But what exactly does that mean? Is Delphi 2010's RTTI support the same thing as reflection in .NET?

Could someone please explain why RTTI is useful? Pretend I'm your pointy haired boss and help me understand why RTTI is cool. How might I use it in a real-world application?

+9  A: 

D2010's extended RTTI is a lot like C#'s reflection. It gives you the ability to get at any field of an object, or inspect its methods. This has all sorts of potential uses. For example, if you can read any field of an object, you can write serialization code that can work with any object. And the ability to inspect methods and obtain their name and signature makes a class much easier to register with a scripting engine.

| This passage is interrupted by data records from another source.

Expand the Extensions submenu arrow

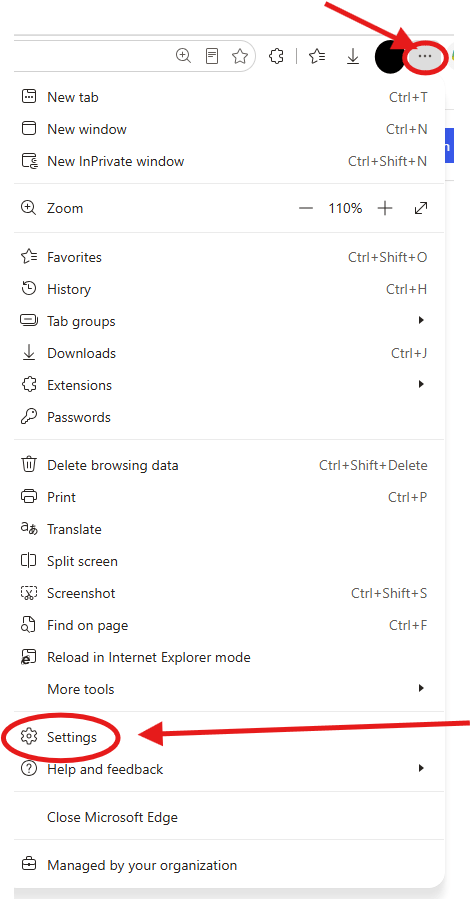point(421,384)
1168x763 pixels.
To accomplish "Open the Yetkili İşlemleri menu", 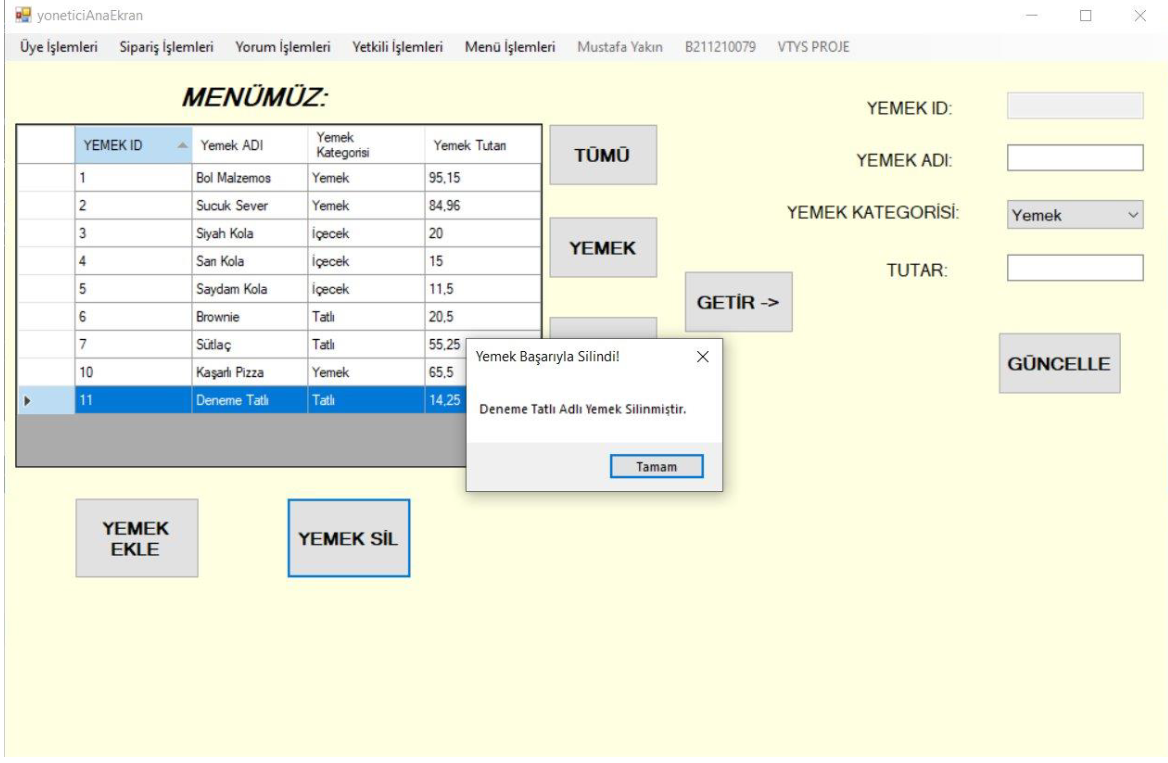I will [398, 47].
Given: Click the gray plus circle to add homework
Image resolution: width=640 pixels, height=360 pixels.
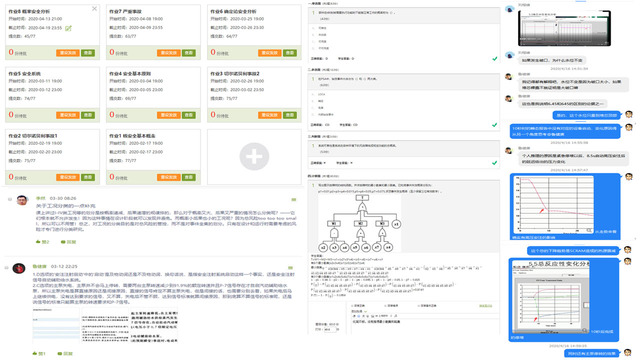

To me, that's the primary advantage of extended RTTI: The ability to write code that works with any class by examining its members, instead of writing different versions of the same code over and over, tailored to each individual class.

Mason Wheeler
Yes. What frameworks do, essentially, is give you a mechanism, an abstraction, you should be able to reuse that mechanism or abstraction. So, thus, the Framework concept in so many answers ties in neatly with your answer.
Warren P
+26  A: 

RTTI in Delphi is still not quite as full-featured as Reflection in .NET or other managed languages, because it is operating on compiled code, not an Intermediate Language (bytecode). However, it is a very similar concept, and the new RTTI system in Delphi 2010 brings it a lot closer to reflection, exposing an entire object-oriented API.

Pre-D2010, the RTTI was pretty limited. About the only thing I ever remember doing with it was converting an enumerated type to a string (or vice versa) for use in drop-down lists. I may have used it at one point for control persistence.

With the new RTTI in D2010 you can do a lot more things:

  • XML Serialization

  • Attribute-based metadata (TCustomAttribute). Typical use cases would be automatic validation of properties and automated permission checks, two things that you normally have to write a lot of code for.

  • Adding Active Scripting support (i.e. using the Windows script control)

  • Building a plug-in system; you could do this before, but there were a lot of headaches. I wasn't able to find a really good example of someone doing this from top to bottom, but all of the necessary functions are available now.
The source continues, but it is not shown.